During my tour of the shelter, I watched Constable as she pored over a list of items the animal clinic would need with Dr. Mohammed Yasin, who will be the head veterinarian. She haggled expertly with a carpenter—he wanted 1,500 Afghanis (about $30) for some kennels he had built. She paid him 1,000 and promised another 250.

Through Constable’s translator, I asked Yasin if he expected Afghans to import the habit of keeping pets.

“At this time, most Afghans don’t have food, and they are very poor. They cannot take care of their own families,” he said. “So how is it possible for them to take care of animals like dogs and cats?”

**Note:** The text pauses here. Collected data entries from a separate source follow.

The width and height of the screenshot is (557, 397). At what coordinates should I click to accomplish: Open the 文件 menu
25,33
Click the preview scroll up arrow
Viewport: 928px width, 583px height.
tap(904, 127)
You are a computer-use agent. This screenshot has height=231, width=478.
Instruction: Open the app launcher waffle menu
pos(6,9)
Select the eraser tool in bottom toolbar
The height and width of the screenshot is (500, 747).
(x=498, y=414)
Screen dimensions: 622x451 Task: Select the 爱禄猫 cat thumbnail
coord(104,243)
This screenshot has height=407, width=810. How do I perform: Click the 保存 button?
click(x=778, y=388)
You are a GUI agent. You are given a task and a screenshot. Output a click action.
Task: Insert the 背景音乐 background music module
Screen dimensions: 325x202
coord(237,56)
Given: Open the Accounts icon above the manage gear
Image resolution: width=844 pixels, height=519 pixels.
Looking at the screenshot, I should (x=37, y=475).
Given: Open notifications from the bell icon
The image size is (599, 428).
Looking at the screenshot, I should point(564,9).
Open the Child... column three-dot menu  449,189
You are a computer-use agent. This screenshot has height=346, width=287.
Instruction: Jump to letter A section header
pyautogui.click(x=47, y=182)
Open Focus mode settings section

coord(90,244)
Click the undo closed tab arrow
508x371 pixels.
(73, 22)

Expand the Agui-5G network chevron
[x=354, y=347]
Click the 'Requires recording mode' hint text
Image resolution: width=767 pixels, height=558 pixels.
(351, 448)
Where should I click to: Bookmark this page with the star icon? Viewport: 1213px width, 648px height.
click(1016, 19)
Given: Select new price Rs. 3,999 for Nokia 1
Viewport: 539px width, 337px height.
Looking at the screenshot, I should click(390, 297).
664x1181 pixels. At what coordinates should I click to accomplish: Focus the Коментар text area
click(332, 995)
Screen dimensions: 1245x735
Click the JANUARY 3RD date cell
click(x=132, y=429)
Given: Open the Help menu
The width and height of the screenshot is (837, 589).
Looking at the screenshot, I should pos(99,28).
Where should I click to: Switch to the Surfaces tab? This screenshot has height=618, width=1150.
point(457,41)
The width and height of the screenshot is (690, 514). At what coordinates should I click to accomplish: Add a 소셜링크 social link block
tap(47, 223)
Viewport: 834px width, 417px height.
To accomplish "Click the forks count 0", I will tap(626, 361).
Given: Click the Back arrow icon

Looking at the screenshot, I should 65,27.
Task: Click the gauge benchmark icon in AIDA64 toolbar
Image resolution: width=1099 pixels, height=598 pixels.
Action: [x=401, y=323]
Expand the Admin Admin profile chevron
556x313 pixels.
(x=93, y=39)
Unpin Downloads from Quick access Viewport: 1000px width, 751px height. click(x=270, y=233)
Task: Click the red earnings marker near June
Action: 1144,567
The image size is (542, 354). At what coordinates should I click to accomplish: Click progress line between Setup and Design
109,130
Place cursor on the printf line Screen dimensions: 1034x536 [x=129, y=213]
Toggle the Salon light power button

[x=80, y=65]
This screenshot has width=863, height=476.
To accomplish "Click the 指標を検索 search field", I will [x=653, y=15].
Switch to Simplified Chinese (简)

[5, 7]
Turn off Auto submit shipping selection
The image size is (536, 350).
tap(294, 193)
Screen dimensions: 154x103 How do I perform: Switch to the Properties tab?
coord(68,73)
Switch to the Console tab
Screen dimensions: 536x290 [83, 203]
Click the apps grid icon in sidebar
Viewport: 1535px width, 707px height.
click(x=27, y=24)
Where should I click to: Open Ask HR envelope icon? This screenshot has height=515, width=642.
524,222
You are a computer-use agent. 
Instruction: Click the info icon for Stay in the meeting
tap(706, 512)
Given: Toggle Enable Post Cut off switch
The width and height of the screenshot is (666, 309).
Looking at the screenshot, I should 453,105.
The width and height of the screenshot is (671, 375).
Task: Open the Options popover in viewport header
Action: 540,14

Curious, I asked Constable who in Kabul would adopt animals from the shelter.

“You,” she said, meaning journalists, relief workers, and other foreign do-gooders. As with so many things, it comes down to politics.

“If this election is a success, the flow of foreign and Afghan foreigners—Afghan returnees from abroad—is going to intensify,” she said. “And there’s going to be an increasing population of … the kind of people that like pets.”

During the operation to save Kuchi, Constable laughed as she looked at the medicine cluttering the Chez Ana coffee table.

“We’re ruining their table!” she said.

It was time for Kuchi to get his rump soaped down. I hold the leash around his muzzle. The thought flashes through my head, briefly: Am I risking rabies for Constable’s mission?

Kuchi squirmed under the soapy water, trying to snap at my hand. I volunteered to fetch a pair of thick leather gloves from my room. Kuchi ran out ahead—the courtyard door was open, and a wild chase ensued down Passport Lane: two weedy Afghan men and one clumsy American trying to catch a dog. The guard at the Gandamack Lodge, pump-action shotgun in hand, looked on amused.

When Kuchi was back in his cage, Constable appraised the situation: The dog’s wound is still not clean, but he has ingested antibiotic.

“Semi-botched, she says. “But it’s better than nothing.”